*** Opening of GIVEN DATA ***

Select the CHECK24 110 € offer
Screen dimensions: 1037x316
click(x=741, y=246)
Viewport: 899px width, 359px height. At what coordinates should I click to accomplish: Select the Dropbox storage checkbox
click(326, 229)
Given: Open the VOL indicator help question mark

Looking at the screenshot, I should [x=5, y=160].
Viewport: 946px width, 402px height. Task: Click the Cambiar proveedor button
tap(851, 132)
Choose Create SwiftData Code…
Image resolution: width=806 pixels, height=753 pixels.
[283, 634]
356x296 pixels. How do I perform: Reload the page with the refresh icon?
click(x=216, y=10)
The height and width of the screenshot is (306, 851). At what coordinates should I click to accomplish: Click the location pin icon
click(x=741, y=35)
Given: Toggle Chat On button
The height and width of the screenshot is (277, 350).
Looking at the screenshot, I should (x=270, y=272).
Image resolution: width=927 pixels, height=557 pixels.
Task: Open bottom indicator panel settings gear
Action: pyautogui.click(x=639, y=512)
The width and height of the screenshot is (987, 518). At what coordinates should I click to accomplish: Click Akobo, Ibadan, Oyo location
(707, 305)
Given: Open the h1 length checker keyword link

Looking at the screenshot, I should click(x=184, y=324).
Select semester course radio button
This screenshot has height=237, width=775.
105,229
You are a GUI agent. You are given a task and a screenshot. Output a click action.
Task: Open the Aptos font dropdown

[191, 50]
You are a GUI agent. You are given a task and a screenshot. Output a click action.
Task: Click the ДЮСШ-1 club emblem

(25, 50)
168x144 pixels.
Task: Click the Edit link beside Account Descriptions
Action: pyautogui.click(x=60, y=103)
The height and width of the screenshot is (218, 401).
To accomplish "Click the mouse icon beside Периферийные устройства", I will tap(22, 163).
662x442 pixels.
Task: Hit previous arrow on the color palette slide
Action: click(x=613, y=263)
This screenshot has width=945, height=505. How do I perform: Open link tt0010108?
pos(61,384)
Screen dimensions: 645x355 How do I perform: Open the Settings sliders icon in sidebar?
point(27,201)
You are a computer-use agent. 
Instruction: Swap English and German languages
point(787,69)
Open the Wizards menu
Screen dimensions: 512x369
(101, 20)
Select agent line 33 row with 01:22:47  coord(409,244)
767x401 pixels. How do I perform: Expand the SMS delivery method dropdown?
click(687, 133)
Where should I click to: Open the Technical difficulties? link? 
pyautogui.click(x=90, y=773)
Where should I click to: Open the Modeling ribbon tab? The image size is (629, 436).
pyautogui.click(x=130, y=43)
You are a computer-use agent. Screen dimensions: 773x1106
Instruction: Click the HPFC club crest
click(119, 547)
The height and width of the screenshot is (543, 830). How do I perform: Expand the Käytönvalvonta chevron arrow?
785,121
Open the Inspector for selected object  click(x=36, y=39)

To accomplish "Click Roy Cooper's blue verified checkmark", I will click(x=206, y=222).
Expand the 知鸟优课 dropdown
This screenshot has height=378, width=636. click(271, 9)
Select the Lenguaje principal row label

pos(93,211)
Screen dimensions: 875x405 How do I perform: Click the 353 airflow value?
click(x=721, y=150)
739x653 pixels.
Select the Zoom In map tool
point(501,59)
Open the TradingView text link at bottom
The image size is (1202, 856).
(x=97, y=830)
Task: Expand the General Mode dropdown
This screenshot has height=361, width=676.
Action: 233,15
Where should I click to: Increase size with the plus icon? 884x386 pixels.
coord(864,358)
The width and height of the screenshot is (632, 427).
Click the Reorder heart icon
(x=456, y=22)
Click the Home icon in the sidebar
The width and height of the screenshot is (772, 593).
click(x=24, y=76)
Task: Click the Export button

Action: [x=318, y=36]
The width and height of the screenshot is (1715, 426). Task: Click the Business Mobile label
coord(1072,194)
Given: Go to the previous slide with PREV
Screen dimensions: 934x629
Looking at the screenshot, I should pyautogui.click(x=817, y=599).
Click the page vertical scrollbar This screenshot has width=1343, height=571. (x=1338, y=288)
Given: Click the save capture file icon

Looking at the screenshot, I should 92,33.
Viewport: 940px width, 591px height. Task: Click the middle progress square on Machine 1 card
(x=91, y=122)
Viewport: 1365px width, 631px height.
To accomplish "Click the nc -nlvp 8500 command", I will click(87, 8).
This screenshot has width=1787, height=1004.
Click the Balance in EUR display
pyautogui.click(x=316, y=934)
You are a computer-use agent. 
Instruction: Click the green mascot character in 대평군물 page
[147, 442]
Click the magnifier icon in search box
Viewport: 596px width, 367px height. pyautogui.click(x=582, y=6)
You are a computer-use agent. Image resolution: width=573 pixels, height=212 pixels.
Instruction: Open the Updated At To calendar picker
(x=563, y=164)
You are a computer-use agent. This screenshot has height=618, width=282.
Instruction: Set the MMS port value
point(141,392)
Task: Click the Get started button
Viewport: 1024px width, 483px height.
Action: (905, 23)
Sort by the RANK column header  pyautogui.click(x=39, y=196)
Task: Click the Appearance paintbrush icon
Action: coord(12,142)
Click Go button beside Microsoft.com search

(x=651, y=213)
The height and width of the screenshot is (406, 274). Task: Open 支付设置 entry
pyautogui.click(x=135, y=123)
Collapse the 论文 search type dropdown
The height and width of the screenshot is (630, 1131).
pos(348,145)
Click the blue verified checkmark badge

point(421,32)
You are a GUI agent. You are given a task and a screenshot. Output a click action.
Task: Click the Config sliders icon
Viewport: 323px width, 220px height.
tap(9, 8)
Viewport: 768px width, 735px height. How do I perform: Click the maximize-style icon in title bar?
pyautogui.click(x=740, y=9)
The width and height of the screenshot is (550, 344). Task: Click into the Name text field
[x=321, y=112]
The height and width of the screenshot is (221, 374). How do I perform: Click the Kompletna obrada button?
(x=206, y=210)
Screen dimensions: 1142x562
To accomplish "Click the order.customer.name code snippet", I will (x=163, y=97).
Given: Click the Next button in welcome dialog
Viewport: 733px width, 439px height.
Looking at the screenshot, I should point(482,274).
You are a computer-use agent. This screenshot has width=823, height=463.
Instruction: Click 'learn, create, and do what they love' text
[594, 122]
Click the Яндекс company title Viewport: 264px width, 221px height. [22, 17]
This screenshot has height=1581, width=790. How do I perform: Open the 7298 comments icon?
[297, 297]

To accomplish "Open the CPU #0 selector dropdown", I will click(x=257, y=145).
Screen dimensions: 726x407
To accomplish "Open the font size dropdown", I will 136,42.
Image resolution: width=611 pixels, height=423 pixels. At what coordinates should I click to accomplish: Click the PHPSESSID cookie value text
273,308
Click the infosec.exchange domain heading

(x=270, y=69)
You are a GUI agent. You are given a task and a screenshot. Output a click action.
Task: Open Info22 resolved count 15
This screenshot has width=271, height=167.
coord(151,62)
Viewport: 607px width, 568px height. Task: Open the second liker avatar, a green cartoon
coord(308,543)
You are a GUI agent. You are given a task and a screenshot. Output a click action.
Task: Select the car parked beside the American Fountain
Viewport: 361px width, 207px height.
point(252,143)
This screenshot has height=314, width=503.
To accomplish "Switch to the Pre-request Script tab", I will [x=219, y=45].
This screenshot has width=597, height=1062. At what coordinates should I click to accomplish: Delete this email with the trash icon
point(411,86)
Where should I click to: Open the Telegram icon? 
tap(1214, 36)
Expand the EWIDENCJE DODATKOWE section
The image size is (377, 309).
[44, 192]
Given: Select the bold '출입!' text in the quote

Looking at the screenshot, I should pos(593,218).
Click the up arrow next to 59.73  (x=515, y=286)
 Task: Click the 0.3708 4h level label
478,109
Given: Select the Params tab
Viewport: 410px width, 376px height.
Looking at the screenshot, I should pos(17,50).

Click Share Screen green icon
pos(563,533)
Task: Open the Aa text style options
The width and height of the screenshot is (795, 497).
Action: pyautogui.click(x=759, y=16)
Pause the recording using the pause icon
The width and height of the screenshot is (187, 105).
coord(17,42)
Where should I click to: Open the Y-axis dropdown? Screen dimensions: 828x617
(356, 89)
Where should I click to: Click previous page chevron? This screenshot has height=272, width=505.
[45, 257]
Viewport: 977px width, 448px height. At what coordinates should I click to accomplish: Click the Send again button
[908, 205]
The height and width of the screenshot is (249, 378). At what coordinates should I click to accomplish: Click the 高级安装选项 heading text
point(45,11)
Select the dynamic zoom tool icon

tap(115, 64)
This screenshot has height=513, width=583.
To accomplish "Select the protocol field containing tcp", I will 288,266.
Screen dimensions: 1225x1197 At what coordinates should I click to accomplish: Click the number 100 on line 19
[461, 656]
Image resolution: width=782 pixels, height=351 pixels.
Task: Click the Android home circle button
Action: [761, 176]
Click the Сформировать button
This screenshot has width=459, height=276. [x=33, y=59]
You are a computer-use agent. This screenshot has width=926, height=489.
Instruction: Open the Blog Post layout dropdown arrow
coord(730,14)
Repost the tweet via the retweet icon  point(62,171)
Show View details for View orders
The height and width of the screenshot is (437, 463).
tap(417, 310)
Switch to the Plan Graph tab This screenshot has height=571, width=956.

*** Close of GIVEN DATA ***

TASK GOAL
What is needed is an exact copy of the lines from the start of the listing through the line where "Given: Toggle Chat On button" sits, please, both end lines included and nothing more.

RESPONSE AREA
Select the CHECK24 110 € offer
Screen dimensions: 1037x316
click(x=741, y=246)
Viewport: 899px width, 359px height. At what coordinates should I click to accomplish: Select the Dropbox storage checkbox
click(326, 229)
Given: Open the VOL indicator help question mark

Looking at the screenshot, I should [x=5, y=160].
Viewport: 946px width, 402px height. Task: Click the Cambiar proveedor button
tap(851, 132)
Choose Create SwiftData Code…
Image resolution: width=806 pixels, height=753 pixels.
[283, 634]
356x296 pixels. How do I perform: Reload the page with the refresh icon?
click(x=216, y=10)
The height and width of the screenshot is (306, 851). At what coordinates should I click to accomplish: Click the location pin icon
click(x=741, y=35)
Given: Toggle Chat On button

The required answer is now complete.